### [Extract provided]
'''
A Sophomore-level Programming Concepts and Methodology course in Computer Engineering covering both hardware and software.

Abstract

One of the retention problems in an engineering discipline is that the students are not introduced to their field early enough to have a good understanding of their profession. Usually, the first two years of the engineering undergraduate program are spent in completing general education and science requirements. With this in mind, the authors have developed a sophomore-level Programming Concepts and Methodology lecture/lab course in the Computer Engineering Department at San Jose State University, which emphasizes the key elements of computer engineering. The main objective of this course is to illustrate how a high-level program, in this case C language, interacts with peripheral hardware. Throughout the semester, students are introduced to C language to be used on a microcontroller-based board to interface with sensors and transducers. A complete set of lab exercises enable students to build robots as a class project without requiring any background in electronics or programming. The course also introduces the fundamentals of embedded systems and hardware/software co-design to sophomore students.

INTRODUCTION

Computer Engineers must have proficient knowledge of both computer hardware and software which has produced the fundamentals of this course. In this course, a sophomore becomes knowledgeable on how software can interact with hardware, and how real world problems are solved by employing both hardware and software. As a result, students establish strong educational foundation which eliminates the difficulties on an actual project that they encounter in their professional life.
'''
### [Requirement A]
Based on the course description, decide whether each statement is correct: (i) the course was developed at San Jose State University; (ii) students need a background in electronics to build the robots; (iii) the high-level language used in the course is Java. Answer yes or no for each and quote the words from the text that decide it.
### [Requirement B]
According to the course description, what do students build as a class project?
### [Requirement C]
Repeat the part of the course description starting with "Computer Engineers must" and going on through "their professional life.".
The data that comes next has no connection to the course description.

### [Source data]
'''
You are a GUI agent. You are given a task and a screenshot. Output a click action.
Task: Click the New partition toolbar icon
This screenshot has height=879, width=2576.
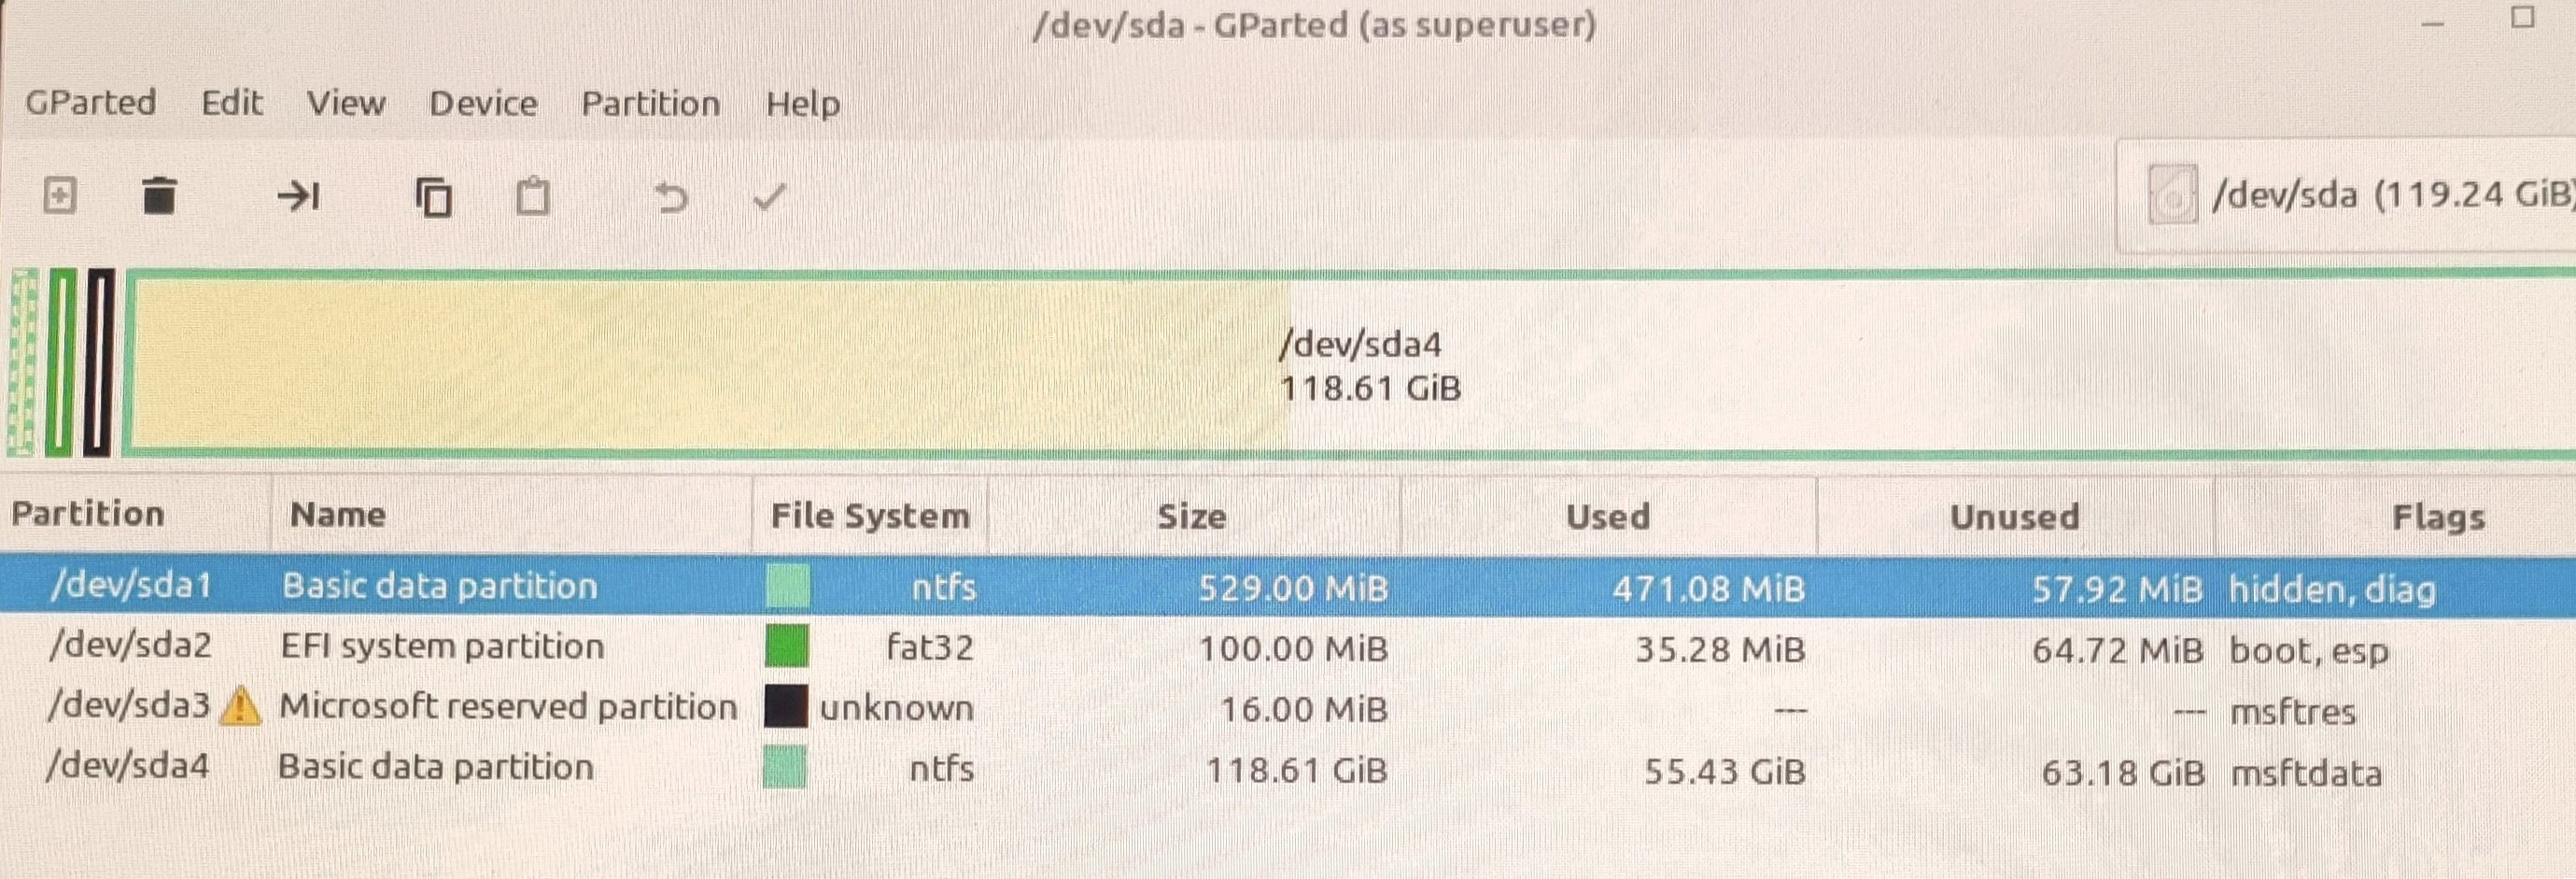pos(60,196)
'''
### [Written response A]
(i) Yes: "in the Computer Engineering Department at San Jose State University"
(ii) No: "without requiring any background in electronics or programming"
(iii) No: "in this case C language"

### [Written response B]
Robots.

### [Written response C]
Computer Engineers must have proficient knowledge of both computer hardware and software which has produced the fundamentals of this course. In this course, a sophomore becomes knowledgeable on how software can interact with hardware, and how real world problems are solved by employing both hardware and software. As a result, students establish strong educational foundation which eliminates the difficulties on an actual project that they encounter in their professional life.